The U.S. based Institute of Medicine has set out the domain of public health as dealing with: epidemiology, health promotion and education, public health administration, international health, maternal and child health, biostatistics, environmental health, and nutrition.1 No single volume dealing with public health could hope to deal with all of these. In fact, it is the general character of this book to expand the purview even further. In order to get some clarity and focus in this regard, this volume will seek to approach public health first by establishing the theoretical, moral basis for public health, then by examining the nature and structures of certain policies balancing the needs of individuals and society, and finally getting to the practice of public health from a panoramic lens aimed at the landscape already claimed. The end result aspires to infuse a progressive clarity of vision in order to garner support for the expanded topology of public health.
THE HISTORY OF PUBLIC HEALTH
An individual’s concern for her own health is as old as conscious humanity. The concern for the health of others when “others” means one’s own family or clan must be just as old (for ”others” here is virtually synonymous with “self ”). What is interesting is when health includes others outside the clan. For example, when Noah is told by God, “I have determined to make an end of all flesh, for the earth is filled with violence, because of them; now I am going to destroy them along with the earth.”2 Noah just gets to the business of building an ark. There is no real compassion shown by Noah for the rest of humanity who would soon die. However, when the issue of Sodom’s destruction is on the table, Lot (Abraham’s brother) declares, “I beg you, my brothers, do not act so wickedly.”3 Lot’s plea to the people of Sodom was made so that they might be saved from the promised destruction. In this way, Lot demonstrates a concern for the health of others (in a fashion more pronounced than Noah). Unfortunately, Lot’s call went unheeded so Lot and Abraham gathered up their clan and prepared to depart. In this case the invocation of Public Health fails, but the clan survives—except for Lot’s wife who was too concerned about what was happening to others. She ended up as a pile of salt.

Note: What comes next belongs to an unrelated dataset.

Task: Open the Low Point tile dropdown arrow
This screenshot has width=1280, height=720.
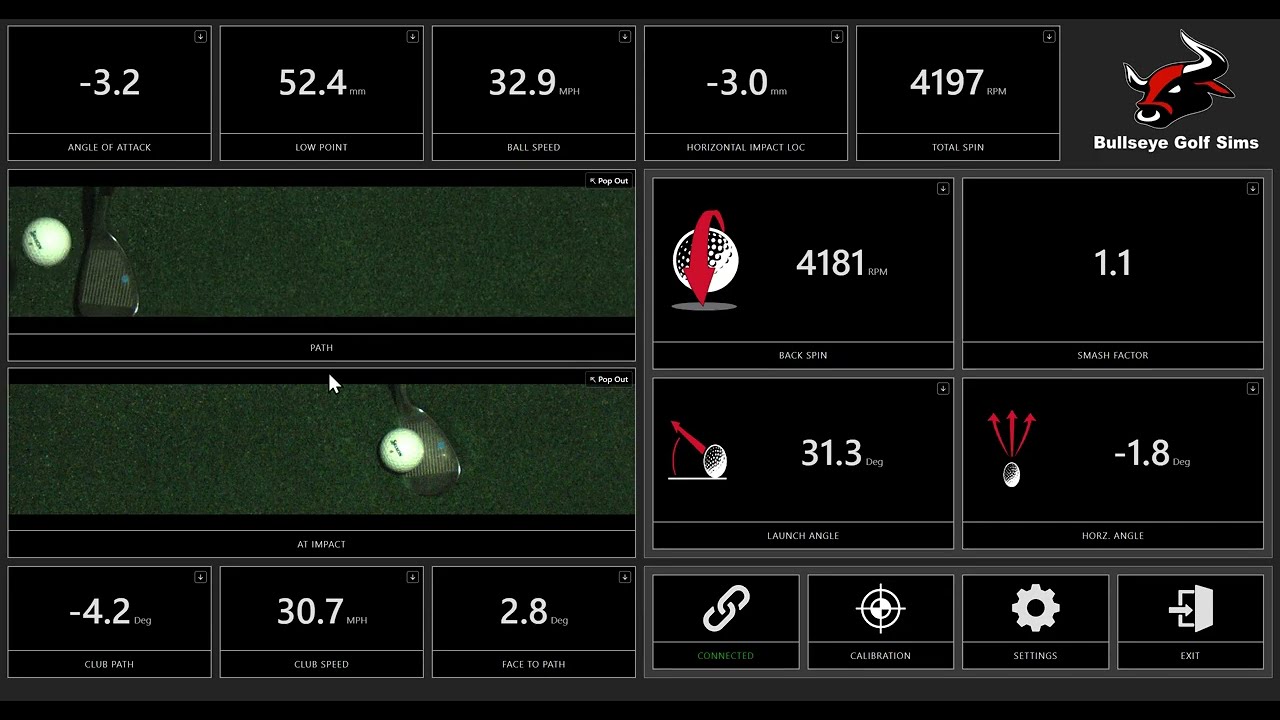Action: 412,37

Then there is Joseph who helped the Egyptian pharaoh stave off famine by adopting a public policy that created a store of grain in times of plenty so that an impending famine (in which many might starve) could be avoided.4 The public policy waseffective. This is a true instance of effective public health.
But not all Egyptian pharaohs were so concerned with public health. It took nine plagues before the pharaoh at the time of Moses was willing to release the oppressed Israelites.5 Power and political might were more important than his people’s health. It wasn’t until the pharaoh’s own child6 was killed that the ruler relented (at first). This is an instance of a prudential grounding of public health.
In Plato’s Republic the whole state’s health was a mirror of individual health: a balance of the classes of people as per the balance of an individual’s soul. This may be understood as an exhortation for public health. Plato’s holistic vision linked health and happiness with a virtuous life within one’s own limits.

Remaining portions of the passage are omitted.